» How to complete this task
Your answer should consist solely of the lines from the one containing "Task: Switch to the Analytics tab" through the end of the entries below, duplicated exactly.

» Extracted data
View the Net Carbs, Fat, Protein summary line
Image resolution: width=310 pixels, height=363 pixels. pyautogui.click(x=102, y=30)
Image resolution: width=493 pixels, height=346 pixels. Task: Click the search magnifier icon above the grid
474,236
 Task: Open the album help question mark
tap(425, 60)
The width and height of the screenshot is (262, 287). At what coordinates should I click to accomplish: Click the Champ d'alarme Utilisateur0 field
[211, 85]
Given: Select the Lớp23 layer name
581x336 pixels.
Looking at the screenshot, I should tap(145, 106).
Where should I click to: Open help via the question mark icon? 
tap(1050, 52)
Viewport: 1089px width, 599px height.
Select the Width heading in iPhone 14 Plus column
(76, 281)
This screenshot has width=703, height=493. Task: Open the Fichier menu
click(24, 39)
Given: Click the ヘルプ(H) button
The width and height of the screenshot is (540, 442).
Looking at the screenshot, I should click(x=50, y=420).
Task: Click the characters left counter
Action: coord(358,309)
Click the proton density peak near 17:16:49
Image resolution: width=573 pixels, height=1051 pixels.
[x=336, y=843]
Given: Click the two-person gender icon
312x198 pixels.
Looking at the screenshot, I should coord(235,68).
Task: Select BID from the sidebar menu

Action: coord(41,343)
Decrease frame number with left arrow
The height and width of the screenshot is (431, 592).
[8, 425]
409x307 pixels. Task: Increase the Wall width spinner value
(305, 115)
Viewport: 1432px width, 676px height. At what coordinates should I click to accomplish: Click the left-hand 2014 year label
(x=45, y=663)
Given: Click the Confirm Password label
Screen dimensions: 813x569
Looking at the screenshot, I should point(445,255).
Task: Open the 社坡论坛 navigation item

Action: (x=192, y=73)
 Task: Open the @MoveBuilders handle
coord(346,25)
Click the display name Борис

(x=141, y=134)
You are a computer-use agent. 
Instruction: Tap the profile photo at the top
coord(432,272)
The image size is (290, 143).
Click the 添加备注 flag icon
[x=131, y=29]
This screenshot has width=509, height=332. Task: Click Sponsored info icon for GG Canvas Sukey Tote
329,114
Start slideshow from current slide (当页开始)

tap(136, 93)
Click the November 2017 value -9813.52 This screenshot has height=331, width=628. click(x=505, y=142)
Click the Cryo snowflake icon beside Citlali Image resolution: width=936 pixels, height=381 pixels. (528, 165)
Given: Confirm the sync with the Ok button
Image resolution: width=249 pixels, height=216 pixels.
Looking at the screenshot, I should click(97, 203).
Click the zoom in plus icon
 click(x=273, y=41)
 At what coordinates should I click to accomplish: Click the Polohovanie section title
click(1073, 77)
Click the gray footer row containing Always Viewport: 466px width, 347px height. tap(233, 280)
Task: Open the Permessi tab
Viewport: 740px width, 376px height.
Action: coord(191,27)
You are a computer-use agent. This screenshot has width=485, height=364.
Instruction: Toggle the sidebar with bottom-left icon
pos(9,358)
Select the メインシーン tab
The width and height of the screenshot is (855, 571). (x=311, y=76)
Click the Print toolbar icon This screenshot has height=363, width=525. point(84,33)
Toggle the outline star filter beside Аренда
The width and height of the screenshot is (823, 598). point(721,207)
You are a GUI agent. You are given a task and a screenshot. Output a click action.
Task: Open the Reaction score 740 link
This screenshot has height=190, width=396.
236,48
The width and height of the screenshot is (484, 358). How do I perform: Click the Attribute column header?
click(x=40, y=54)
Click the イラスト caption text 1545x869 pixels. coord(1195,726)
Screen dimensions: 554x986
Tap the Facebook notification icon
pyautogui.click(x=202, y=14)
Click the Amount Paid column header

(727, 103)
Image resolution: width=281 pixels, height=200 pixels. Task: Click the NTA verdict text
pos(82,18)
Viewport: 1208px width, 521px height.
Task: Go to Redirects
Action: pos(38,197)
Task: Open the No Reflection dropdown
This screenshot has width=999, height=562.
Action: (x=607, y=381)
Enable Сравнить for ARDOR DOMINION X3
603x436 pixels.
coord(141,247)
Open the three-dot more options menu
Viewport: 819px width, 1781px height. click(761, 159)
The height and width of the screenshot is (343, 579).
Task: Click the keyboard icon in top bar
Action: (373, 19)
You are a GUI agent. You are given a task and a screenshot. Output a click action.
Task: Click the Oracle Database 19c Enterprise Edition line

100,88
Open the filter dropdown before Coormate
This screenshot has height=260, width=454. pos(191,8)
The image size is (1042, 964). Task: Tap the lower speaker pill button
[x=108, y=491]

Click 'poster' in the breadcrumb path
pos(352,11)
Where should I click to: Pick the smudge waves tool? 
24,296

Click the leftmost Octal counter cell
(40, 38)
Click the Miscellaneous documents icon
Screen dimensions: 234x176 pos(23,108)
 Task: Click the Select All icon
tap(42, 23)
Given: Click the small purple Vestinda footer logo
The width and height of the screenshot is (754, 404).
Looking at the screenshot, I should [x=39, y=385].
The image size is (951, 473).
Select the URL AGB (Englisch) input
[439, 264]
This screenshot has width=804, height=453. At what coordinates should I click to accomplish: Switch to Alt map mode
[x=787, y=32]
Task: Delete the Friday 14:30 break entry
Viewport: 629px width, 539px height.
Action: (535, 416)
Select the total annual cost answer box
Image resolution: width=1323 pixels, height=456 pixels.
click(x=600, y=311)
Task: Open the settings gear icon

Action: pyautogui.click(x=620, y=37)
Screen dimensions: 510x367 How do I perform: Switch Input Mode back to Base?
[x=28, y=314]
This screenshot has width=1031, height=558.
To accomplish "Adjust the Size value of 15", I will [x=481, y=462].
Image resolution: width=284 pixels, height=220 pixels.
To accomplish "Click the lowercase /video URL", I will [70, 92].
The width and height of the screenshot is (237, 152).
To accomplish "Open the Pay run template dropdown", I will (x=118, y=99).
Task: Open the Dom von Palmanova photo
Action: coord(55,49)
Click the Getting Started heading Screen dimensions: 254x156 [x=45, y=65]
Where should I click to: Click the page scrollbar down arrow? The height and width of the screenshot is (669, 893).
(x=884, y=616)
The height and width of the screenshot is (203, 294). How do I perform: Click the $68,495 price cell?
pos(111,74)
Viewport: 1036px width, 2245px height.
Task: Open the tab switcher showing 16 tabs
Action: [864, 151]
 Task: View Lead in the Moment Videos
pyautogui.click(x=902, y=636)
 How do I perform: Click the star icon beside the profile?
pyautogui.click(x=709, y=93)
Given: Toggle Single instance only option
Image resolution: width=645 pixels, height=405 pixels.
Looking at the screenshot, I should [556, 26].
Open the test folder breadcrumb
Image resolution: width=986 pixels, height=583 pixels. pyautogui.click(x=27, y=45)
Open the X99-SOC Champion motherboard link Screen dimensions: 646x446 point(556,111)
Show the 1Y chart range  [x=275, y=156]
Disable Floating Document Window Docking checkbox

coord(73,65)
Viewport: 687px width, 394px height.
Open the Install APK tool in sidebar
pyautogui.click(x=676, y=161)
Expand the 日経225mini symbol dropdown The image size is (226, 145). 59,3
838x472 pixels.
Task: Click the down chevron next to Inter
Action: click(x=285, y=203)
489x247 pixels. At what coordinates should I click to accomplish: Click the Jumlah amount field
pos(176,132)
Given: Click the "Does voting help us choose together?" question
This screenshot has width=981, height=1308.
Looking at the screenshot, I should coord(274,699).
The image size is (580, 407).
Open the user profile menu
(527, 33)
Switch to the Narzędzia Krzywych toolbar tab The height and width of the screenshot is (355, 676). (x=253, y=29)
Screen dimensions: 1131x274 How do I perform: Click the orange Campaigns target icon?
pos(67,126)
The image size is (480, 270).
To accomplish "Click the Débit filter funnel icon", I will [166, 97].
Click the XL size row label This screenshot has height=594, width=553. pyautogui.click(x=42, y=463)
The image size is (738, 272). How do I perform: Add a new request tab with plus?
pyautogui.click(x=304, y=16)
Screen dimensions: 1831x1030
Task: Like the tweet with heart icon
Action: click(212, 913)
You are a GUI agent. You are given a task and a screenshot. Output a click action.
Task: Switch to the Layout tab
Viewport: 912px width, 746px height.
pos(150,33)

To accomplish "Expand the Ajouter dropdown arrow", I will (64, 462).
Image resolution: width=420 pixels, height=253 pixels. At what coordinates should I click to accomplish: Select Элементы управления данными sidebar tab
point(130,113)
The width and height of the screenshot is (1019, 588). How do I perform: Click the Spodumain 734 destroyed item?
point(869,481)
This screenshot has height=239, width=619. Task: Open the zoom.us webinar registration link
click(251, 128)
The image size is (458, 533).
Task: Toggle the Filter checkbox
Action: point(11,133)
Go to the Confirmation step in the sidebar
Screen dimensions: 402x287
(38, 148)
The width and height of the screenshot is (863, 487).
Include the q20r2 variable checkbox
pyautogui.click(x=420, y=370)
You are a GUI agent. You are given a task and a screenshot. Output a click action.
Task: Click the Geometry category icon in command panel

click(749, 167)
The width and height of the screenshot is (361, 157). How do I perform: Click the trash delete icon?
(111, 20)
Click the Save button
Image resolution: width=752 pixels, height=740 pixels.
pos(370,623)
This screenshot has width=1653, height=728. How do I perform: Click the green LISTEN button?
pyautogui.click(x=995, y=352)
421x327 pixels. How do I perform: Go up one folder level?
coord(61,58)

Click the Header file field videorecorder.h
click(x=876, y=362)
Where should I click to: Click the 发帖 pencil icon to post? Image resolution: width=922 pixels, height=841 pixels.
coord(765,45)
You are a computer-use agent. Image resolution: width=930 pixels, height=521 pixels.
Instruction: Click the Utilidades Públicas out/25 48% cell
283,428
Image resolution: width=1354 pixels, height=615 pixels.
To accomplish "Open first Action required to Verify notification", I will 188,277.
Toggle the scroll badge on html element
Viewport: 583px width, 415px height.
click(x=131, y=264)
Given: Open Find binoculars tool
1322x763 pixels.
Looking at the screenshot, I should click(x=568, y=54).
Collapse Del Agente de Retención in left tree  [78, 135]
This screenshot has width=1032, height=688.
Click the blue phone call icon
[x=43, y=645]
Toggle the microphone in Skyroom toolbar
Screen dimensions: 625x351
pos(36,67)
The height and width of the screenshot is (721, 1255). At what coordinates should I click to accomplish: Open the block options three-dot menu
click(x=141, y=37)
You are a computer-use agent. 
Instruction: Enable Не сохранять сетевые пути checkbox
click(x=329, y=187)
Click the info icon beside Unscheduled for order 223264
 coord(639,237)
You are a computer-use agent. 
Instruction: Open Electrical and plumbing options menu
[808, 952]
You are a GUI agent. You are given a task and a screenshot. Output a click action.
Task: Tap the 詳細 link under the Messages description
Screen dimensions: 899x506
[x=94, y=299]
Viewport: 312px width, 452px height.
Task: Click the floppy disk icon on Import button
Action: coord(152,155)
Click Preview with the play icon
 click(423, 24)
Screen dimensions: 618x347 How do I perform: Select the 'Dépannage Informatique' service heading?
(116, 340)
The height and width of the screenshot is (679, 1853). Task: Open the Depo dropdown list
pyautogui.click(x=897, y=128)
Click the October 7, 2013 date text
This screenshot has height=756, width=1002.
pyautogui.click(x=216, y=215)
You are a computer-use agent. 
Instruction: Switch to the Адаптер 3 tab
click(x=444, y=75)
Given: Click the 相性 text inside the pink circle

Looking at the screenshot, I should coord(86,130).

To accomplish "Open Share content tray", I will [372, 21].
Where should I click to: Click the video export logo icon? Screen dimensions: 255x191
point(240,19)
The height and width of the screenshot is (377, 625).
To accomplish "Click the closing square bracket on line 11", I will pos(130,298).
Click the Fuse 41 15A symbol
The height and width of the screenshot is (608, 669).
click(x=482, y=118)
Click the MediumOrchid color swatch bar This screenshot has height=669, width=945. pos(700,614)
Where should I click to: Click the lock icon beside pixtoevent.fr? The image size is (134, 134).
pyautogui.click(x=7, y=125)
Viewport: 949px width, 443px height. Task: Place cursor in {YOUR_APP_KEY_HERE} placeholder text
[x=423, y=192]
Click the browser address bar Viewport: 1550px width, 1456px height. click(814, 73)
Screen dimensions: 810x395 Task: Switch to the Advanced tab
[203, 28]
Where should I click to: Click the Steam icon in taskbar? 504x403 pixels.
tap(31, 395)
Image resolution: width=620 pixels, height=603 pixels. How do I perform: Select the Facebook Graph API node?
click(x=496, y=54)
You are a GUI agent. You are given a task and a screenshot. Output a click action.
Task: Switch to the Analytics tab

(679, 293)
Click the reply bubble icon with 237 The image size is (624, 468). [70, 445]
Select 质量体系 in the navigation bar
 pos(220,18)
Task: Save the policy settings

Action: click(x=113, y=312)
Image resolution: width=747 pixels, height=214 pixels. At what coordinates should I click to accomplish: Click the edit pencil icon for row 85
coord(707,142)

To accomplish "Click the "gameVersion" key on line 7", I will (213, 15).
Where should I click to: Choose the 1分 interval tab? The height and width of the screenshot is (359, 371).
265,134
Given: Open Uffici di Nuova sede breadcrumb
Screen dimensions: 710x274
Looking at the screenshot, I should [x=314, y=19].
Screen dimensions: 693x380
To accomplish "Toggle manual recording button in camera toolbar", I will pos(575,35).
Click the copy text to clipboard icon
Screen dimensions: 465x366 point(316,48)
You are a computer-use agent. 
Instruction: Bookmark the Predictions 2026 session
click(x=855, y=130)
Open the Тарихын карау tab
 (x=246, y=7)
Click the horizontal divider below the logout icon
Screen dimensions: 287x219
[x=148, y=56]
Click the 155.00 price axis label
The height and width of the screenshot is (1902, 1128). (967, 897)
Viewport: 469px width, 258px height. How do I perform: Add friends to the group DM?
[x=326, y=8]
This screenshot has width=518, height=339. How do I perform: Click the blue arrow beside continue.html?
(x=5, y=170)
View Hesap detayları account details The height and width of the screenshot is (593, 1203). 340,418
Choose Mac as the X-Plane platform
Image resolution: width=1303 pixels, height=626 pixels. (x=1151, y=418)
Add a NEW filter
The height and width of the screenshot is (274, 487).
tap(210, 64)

» Solution
Task: Switch to the Analytics tab

(679, 293)
Click the reply bubble icon with 237 The image size is (624, 468). [70, 445]
Select 质量体系 in the navigation bar
 pos(220,18)
Task: Save the policy settings

Action: click(x=113, y=312)
Image resolution: width=747 pixels, height=214 pixels. At what coordinates should I click to accomplish: Click the edit pencil icon for row 85
coord(707,142)

To accomplish "Click the "gameVersion" key on line 7", I will (213, 15).
Where should I click to: Choose the 1分 interval tab? The height and width of the screenshot is (359, 371).
265,134
Given: Open Uffici di Nuova sede breadcrumb
Screen dimensions: 710x274
Looking at the screenshot, I should [x=314, y=19].
Screen dimensions: 693x380
To accomplish "Toggle manual recording button in camera toolbar", I will pos(575,35).
Click the copy text to clipboard icon
Screen dimensions: 465x366 point(316,48)
You are a computer-use agent. 
Instruction: Bookmark the Predictions 2026 session
click(x=855, y=130)
Open the Тарихын карау tab
 (x=246, y=7)
Click the horizontal divider below the logout icon
Screen dimensions: 287x219
[x=148, y=56]
Click the 155.00 price axis label
The height and width of the screenshot is (1902, 1128). (967, 897)
Viewport: 469px width, 258px height. How do I perform: Add friends to the group DM?
[x=326, y=8]
This screenshot has width=518, height=339. How do I perform: Click the blue arrow beside continue.html?
(x=5, y=170)
View Hesap detayları account details The height and width of the screenshot is (593, 1203). 340,418
Choose Mac as the X-Plane platform
Image resolution: width=1303 pixels, height=626 pixels. (x=1151, y=418)
Add a NEW filter
The height and width of the screenshot is (274, 487).
tap(210, 64)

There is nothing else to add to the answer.